L’amore per il soprannaturale si univa allo stupore commosso per la grandezza cosmica e il mistero della natura. “Quando avete un peso nell’animo, guardate le stelle o l’azzurro del cielo. Quando vi sentirete tristi – scrive ai suoi figli nel Testamento, ripubblicato in quello splendido libro che è Non dimenticatemi – quando vi offenderanno, quando qualcosa non vi riuscirà, quando la tempesta si scatenerà nel vostro animo, uscite all’aria aperta e intrattenetevi da soli col cielo. Allora la vostra anima troverà la quiete”. Straordinarie le sue lezioni di vita, cultura, spiritualità e umanità nelle lettere ai suoi figli raccolte in quel testo edito in Italia da Mondadori. Dal gulag incoraggiava e spronava i suoi figli, infondeva fiducia nella vita. Struggente la nostalgia dei suoi cari, nel carcere più volte al giorno dice di immaginare e accarezzare ciascuno di loro nella sua mente. Toccante il dialogo con l’angelo nella solitudine della cella: “Solo, veglio nella mia cella e mi sembra di essere morto da tempo… queste pagine sono il mio solo legame con la vita”. E poi la ferma convinzione che al mondo niente si perde, né del bene né del male. Di tutto resta traccia.
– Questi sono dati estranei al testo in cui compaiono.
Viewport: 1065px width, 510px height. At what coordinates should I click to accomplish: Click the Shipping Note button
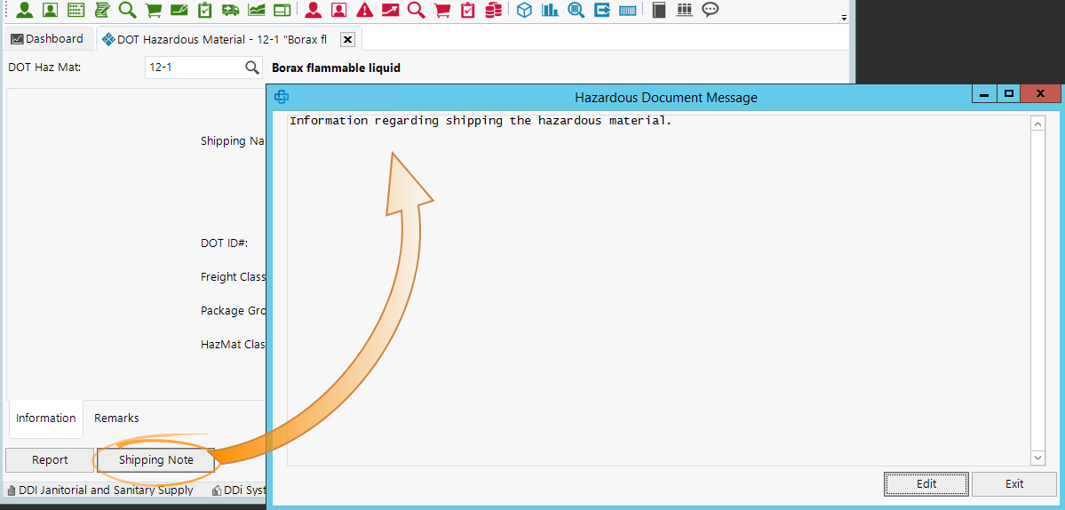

Di  Florenskij invece non restarono neanche le spoglie. Nel luglio del 1997 furono ritrovate le fosse comuni di prigionieri delle isole Solovki dov’era detenuto. In una delle sue ultime lettere dal gulag, Florenskij scriveva: “La vita vola via come un sogno e spesso non riesci a far nulla prima che ti sfugga l’istante nella sua pienezza. Per questo è fondamentale apprendere l’arte del vivere, tra tutte la più ardua ed essenziale”. La metafisica come pane spirituale, la testimonianza come vino e sangue divino.